Inaugural Lecture Series
Lecture Title:
Putting ‘Collegial’ Back Into Conversations with Colleagues
Objectives:
1) Describe findings from the literature on interactions between healthcare colleagues
2) Identify skills that exemplary colleagues use when interacting with other colleagues
3) Practice a skill that enhances colleague-colleague interactions
When:
Wednesday, April 12, 2023
12:00 p.m. – 1:00 p.m.
Lunch will be provided to the first 30 participants.
Location:
In person: Rahn Building, 8th Floor Auditorium, Room 8240
Virtual: email askGME@uams.edu for the Zoom link
Guest Speaker:
Calvin Chou, MD, PhD is Professor of Clinical Medicine at the University of California at San Francisco, and staff physician at the Veterans Affairs Health Care System in San Francisco. After undergraduate work at Yale, he received his PhD in microbiology and his MD at Columbia University, and subsequently completed residency training in internal medicine at UCSF. As Senior Faculty Advisor for External Education with the Academy of Communication in Healthcare (ACH), he is recognized internationally for leading workshops in relationship-centered communication, feedback, conflict, and remediation in health professions education.
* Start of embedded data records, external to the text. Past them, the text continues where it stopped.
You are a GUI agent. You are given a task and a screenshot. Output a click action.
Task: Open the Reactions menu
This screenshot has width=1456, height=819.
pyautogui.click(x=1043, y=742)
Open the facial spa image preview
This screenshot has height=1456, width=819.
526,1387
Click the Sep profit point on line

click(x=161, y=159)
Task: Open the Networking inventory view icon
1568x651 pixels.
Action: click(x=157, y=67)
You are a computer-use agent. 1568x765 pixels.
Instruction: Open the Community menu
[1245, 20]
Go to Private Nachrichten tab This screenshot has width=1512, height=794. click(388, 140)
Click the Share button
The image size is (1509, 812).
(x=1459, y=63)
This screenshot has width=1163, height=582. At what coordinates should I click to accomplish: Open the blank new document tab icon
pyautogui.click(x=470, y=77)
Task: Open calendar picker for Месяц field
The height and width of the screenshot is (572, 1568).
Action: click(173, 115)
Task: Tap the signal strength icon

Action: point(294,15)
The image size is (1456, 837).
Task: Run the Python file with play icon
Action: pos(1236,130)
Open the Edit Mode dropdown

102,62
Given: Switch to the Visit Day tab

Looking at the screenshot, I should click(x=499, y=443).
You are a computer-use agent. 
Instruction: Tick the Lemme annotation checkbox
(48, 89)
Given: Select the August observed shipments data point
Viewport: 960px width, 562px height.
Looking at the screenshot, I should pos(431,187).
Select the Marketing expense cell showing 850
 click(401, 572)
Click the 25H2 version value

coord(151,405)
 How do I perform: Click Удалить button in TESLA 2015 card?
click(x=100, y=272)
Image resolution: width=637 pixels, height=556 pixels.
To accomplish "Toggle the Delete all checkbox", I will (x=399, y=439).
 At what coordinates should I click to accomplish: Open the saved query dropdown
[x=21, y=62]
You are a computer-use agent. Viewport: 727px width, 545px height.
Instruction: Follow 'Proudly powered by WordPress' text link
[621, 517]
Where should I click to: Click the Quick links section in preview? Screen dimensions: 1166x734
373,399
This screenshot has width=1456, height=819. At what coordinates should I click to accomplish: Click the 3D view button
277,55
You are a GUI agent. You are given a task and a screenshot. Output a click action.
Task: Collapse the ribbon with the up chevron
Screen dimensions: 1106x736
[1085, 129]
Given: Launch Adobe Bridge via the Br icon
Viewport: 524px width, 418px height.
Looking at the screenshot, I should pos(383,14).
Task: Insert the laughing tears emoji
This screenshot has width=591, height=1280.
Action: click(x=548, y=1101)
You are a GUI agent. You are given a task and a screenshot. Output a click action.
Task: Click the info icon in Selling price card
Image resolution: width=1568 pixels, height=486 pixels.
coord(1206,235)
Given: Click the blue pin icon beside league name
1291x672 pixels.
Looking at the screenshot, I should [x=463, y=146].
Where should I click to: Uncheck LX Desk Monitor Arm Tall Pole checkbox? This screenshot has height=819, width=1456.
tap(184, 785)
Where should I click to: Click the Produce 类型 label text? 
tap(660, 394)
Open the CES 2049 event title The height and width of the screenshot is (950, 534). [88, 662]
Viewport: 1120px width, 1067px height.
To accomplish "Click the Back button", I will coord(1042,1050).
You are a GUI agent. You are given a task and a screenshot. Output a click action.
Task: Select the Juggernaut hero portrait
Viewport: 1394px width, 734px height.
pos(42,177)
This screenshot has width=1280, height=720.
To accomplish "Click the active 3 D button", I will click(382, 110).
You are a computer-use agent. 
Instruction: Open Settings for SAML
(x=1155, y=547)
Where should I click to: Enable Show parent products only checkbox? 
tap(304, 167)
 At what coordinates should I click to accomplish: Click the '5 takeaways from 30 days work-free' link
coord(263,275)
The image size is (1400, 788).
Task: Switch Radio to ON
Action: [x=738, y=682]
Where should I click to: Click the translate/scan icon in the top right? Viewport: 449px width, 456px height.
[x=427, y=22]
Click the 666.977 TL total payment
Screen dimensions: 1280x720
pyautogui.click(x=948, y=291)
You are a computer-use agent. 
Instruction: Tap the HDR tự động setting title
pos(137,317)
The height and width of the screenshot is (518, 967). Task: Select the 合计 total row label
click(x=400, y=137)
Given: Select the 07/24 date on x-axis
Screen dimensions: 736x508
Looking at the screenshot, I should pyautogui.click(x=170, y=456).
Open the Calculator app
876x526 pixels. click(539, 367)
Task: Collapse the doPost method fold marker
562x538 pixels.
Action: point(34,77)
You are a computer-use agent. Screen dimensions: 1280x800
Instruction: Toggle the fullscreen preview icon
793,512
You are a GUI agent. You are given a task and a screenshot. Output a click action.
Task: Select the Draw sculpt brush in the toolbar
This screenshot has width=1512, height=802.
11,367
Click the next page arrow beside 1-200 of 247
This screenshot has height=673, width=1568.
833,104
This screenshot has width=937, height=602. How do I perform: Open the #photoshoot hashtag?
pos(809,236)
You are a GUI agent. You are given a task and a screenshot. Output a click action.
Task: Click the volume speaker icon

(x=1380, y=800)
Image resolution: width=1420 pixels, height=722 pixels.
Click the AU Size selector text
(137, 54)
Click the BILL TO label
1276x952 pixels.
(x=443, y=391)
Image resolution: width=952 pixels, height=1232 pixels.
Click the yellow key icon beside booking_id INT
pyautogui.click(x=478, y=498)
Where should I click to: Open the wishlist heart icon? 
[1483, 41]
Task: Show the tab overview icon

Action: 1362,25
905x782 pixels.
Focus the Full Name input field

Currently he is director of VALOR, a longitudinal program based at the VA that emphasizes humanistic clinical skill development for medical students. He also held the first endowed Academy Chair in the Scholarship of Teaching and Learning at UCSF. He has delivered communication skills curricula for providers at health systems across the country, including Mayo Clinic, Cleveland Clinic, Stanford Health, NewYork Presbyterian, AdventHealth System, Wake Forest, and Texas Children’s Hospital, and internationally as well. His research interests include assessment of curricular developments in clinical skills and clinical skills remediation, forces influencing feedback in health sciences education, and enhancing humanistic communication for interprofessional trainees. A member of the UCSF Academy of Medical Educators since 2002, he has received numerous teaching awards at UCSF, including the Henry J. Kaiser Award for Excellence in Teaching in the Inpatient Setting, and two of ACH’s national awards, the 2019 Healthcare Communication Teaching Excellence Award, and the 2018 Lynn Payer Award for outstanding contributions to the literature on the theory, practice, and teaching of effective healthcare communication and related skills. He is co-editor of the books Remediation in Medical Education: A Midcourse Correction, and Communication Rx: Transforming Healthcare Through Relationship-Centered Communication.